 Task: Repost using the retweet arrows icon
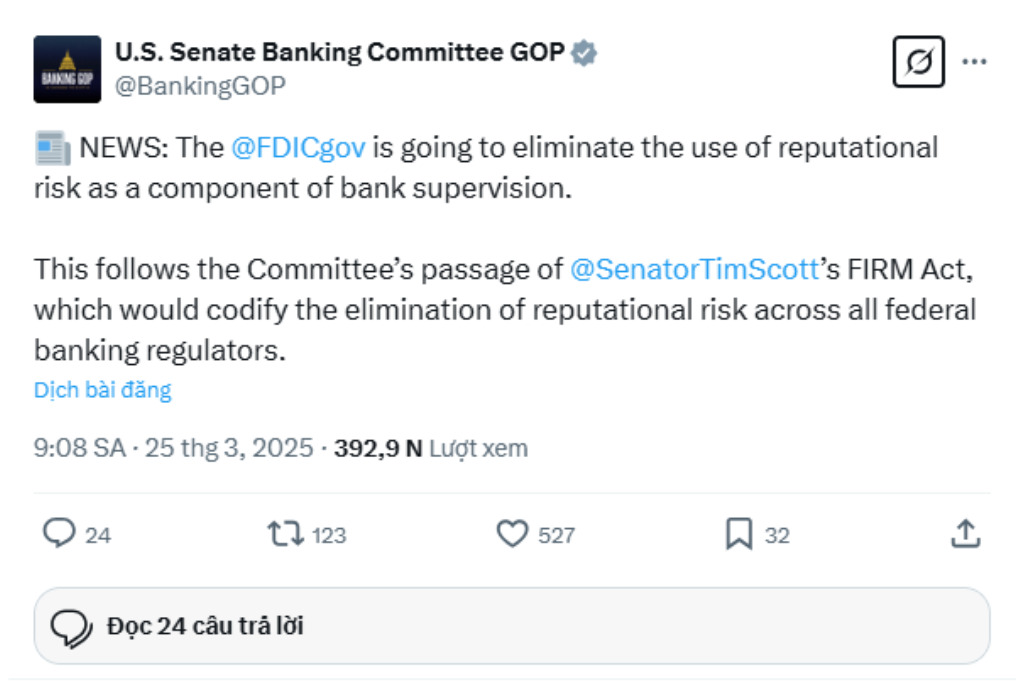[285, 533]
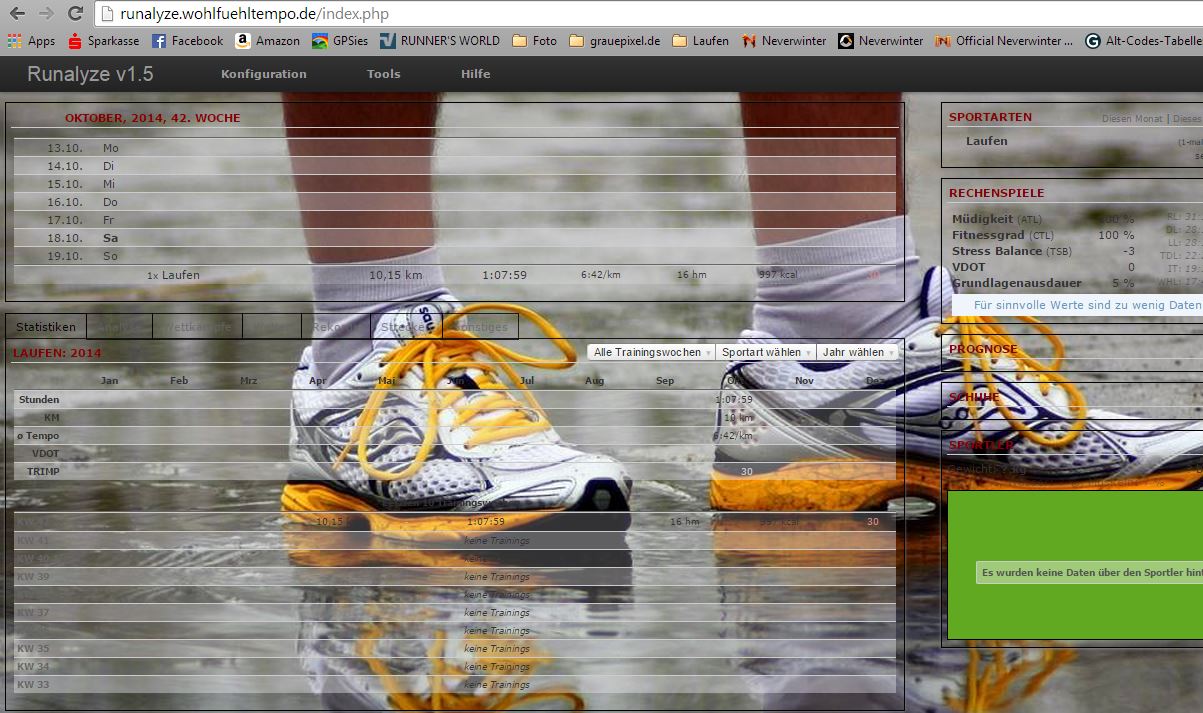1203x713 pixels.
Task: Open the Hilfe menu
Action: point(475,74)
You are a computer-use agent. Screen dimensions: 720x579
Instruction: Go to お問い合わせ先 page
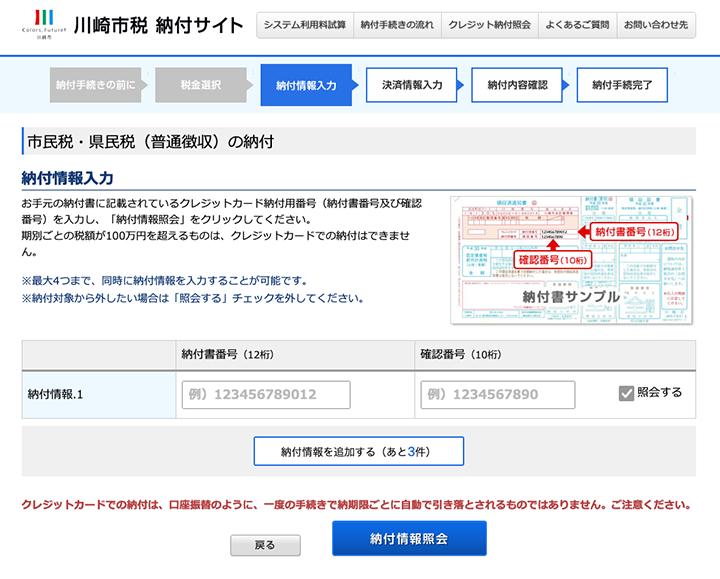pyautogui.click(x=655, y=25)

**REQUIREMENT**
Retype every line of the data above without changing a character, and leave the pictures out.

**EXERCISE OUTPUT**
 Task: Repost using the retweet arrows icon
[285, 533]
1203x713 pixels.
Task: Open the Hilfe menu
Action: point(475,74)
You are a computer-use agent. Screen dimensions: 720x579
Instruction: Go to お問い合わせ先 page
pyautogui.click(x=655, y=25)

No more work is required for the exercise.